Malaysia has become the most popular destination for tourists from China, having recorded the highest number of tourist arrivals from the republic, said Deputy Tourism, Arts and Culture Minister Muhammad Bakhtiar Wan Chik.
He said tourist arrivals from China showed an increase of 20 to 30 percent, fending off allegations that the number of tourists visiting Malaysia had dwindled.
“There is a sharp increase of tourists from China, with statistics showing the number of their arrival up to September this year is as many as the total number of Chinese tourists who visited Malaysia last year.
“In 2017, a total of 2.2 million Chinese tourists visited Malaysia, and for this year, up to October, the number has reached 2.5 million and we expect the number to reach three million as targeted this year,” he told reporters at the Boria fun ride flag-off ceremony held in conjunction with the 2018 Boria Festival in Balik Pulau today.
Hence, he said, the claim by certain quarters that Chinese nationals were avoiding Malaysia was not true.
“They are mistaken when they said Chinese tourists are avoiding Malaysia since Pakatan Harapan took over the government’s administration. The statistics showed otherwise,” he added.

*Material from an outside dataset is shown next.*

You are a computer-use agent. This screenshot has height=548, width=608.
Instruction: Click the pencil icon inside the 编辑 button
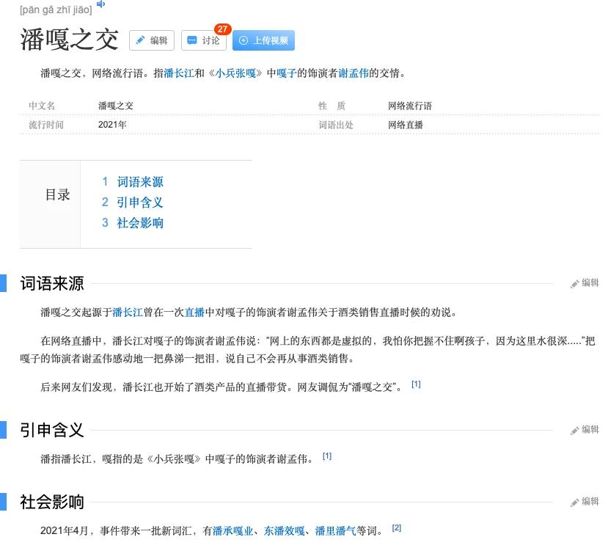tap(141, 41)
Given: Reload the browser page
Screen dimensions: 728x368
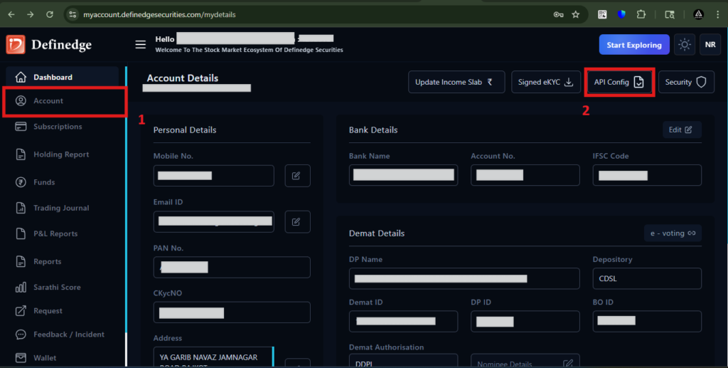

Bakhtiar, who is also the Balik Pulau MP, said China topped the list with the highest number of tourist arrivals in Malaysia, followed by tourists from Singapore, Indonesia and Brunei.

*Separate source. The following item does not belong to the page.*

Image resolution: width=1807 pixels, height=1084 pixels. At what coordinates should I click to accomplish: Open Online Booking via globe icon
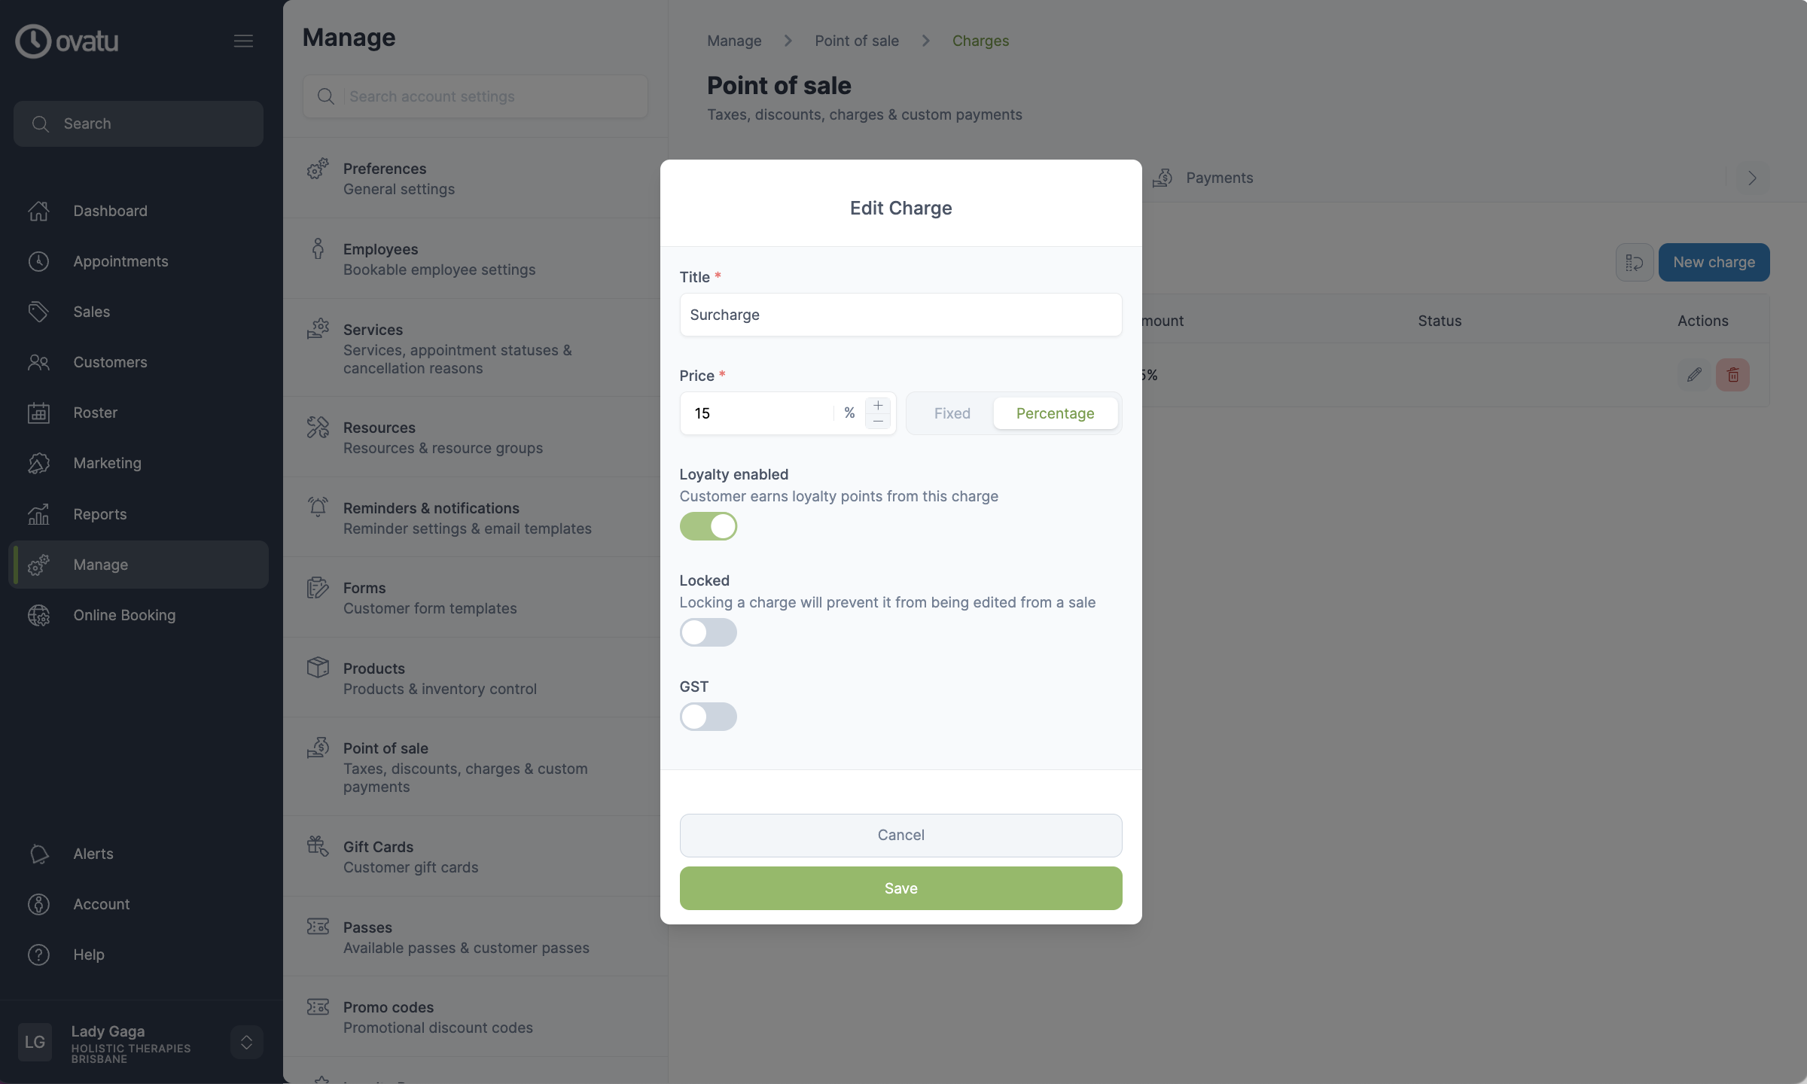38,615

He said the number of tourists from South Korea had also increased, with statistics showing more than half a million Korean tourists had visited Malaysia so far this year, compared with 484,528 people last year.

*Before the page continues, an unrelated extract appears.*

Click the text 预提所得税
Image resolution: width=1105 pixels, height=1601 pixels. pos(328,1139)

He expected the overall tourist arrivals for this year to be 26.4 million, exceeding last year’s target of 25.9 million tourists.
According to Bakhtiar, the tourism sector is important as 3.4 million workers are involved in the industry.
On the Boria Festival to be held until tomorrow at the Balik Pulau Polytechnic, he said the art of Boria singing needed to be revitalised so that it would not become extinct due to its cultural significance, especially for the Penang people.
“This is part of our efforts to revitalise Boria so it would not become extinct. It used to be performed only by men, now it also involves female performers.
"It is hoped that by promoting Boria, we can help to preserve the state's cultural heritage," he said.